Andrea De Angelis – Città del Vaticano
Le operazioni di rimpatrio delle forze italiane – 800 unità ad inizio anno, oltre il doppio in passato – e mezzi, avviate a maggio, si concluderanno a breve, in sintonia con l’accelerazione impressa dagli Stati Uniti. L’amministrazione Biden, dopo aver annunciato il completo ritiro dall’Afghanistan entro la data simbolica dell’11 settembre, vorrebbe anticipare le operazioni completando la partenza dei suoi uomini entro la fine del prossimo mese di luglio. Frutto dell’accordo di Doha, risalente al 2020, il ritiro del continegente internazionale dal Paese avviene in un momento delicato sia dal punto di vista della sicurezza dell’Afghanistan che da quello strettamente politico, dove si cerca una svolta nei rapporti tra il Governo ed i talebani.
Una presenza ventennale
Dopo vent’anni, dunque, le forze italiane lasciano l’Afghanistan. “Non vogliamo che il Paese torni ad essere un luogo sicuro per i terroristi. Vogliamo continuare a rafforzarlo dando anche continuità all’addestramento delle forze di sicurezza afghane per non disperdere i risultati ottenuti in questi vent’anni”, ha detto il ministro della Difesa Lorenzo Guerini ad Herat in occasione della cerimonia per la conclusione della missione Nato nel Paese. “Continueremo a fare la nostra parte – ha proseguito – perché la sfida del processo di pacificazione è ancora aperta”. “Sono 53 le lacrime che non dimenticheremo”, ha affermato il capo di Stato maggiore della Difesa, Enzo Vecciarelli, riferendosi ai militari italiani caduti in questi due decenni. “Il vostro e il loro sacrificio ha dato risultati a livello internazionale”, ha aggiunto.
I tempi del ritiro
“Quanto sta accadendo è in linea con gli annunci fatti nelle scorse settimane, a partire da quello del presidente americano Biden nel mese di aprile. Visto il ritmo impresso al ritiro, è probabile che finisca già a luglio, in anticipo dunque rispetto alla data dell’11 settembre”. Lo afferma nell’intervista a Vatican News Pierluigi Barberini, analista Difesa del Ce.Si, il Centro studi internazionali.

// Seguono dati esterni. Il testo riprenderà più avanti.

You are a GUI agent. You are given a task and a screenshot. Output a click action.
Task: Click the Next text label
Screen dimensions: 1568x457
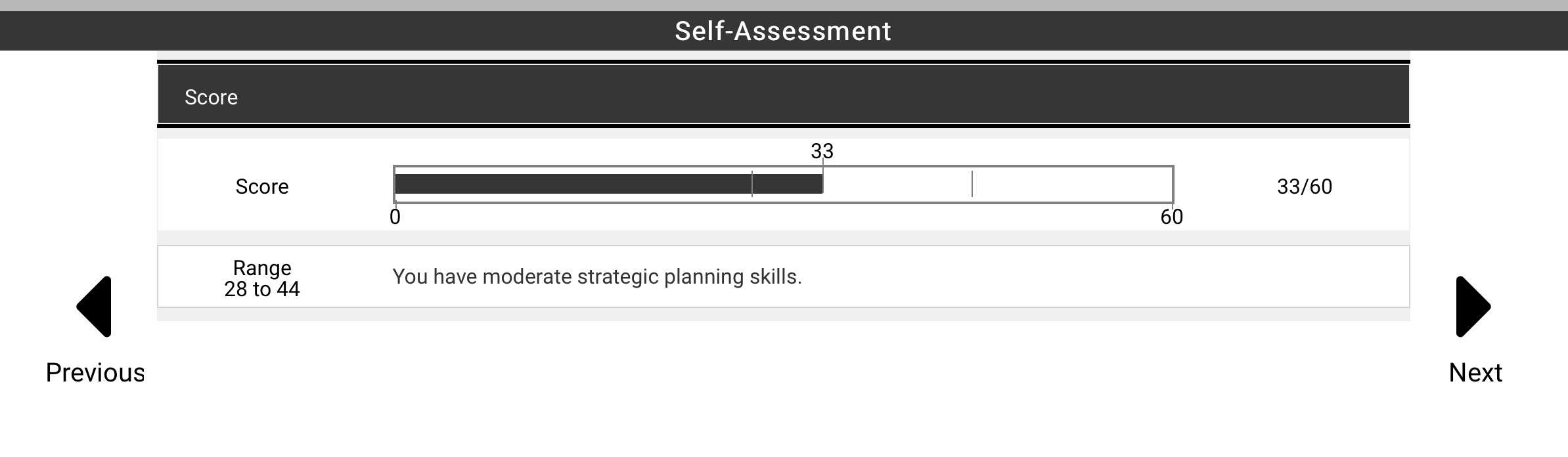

“Un ritiro che la Casa Bianca ha già voluto con la precedente amministrazione Trump – aggiunge – ed in corso, seppur con numeri diversi, già da diversi anni”.
La situazione attuale e gli scenari futuri
Negli ultimi mesi non sono mancati gli attacchi. “Il più drammatico – ricorda Barberini – è quello ad una scuola femminile avvenuto lo scorso mese, quando sono morte decine di giovani studentesse e ci sono stati oltre cento feriti”. Dunque il quadro appare incerto, non privo di fragilità. “L’incertezza riguarda sia l’aspetto legato strettamente alla sicurezza, ma anche la situazione politica. Gli attacchi sono mirati sia contro le forze di sicurezza afghane (Esercito e Polizia) che verso la società civile, tra cui negli ultimi mesi sono state colpite anche donne con un ruolo ben preciso, da magistrati a giornaliste”. Che futuro dunque si prospetta per il Paese? “Non è semplice dirlo, molto dipenderà dagli sviluppi dell’Accordo di Doha dello scorso anno. Capire cosa accadrà dal 12 settembre in poi è difficile, fondamentale sarà la capacità delle forze afghane di garantire la sicurezza dei civili. Questo ritiro avviene in un Paese – conclude – dove il futuro si presenta ad oggi ricco di incognite ed incertezze”.
L’appello di Human Rights Watch
I Paesi che stanno ritirando le loro truppe dall’Afghanistan dovrebbero accelerare i programmi per il reinsediamento di ex interpreti afghani e altri dipendenti di truppe o ambasciate straniere minacciati di ritorsioni dalle forze talebane: è l’appello di Human Rights Watch rivolto in particolare agli Stati Uniti e a tutti quei Paesi che si apprestano a ritirare ogni loro presenza nel Paese entro l’11 settembre di quest’anno. “Gli afghani che hanno lavorato con truppe o ambasciate straniere affrontano enormi rischi di ritorsioni da parte dei talebani”, ha affermato Patricia Gossman, direttore associato per l’Asia di Human Rights Watch.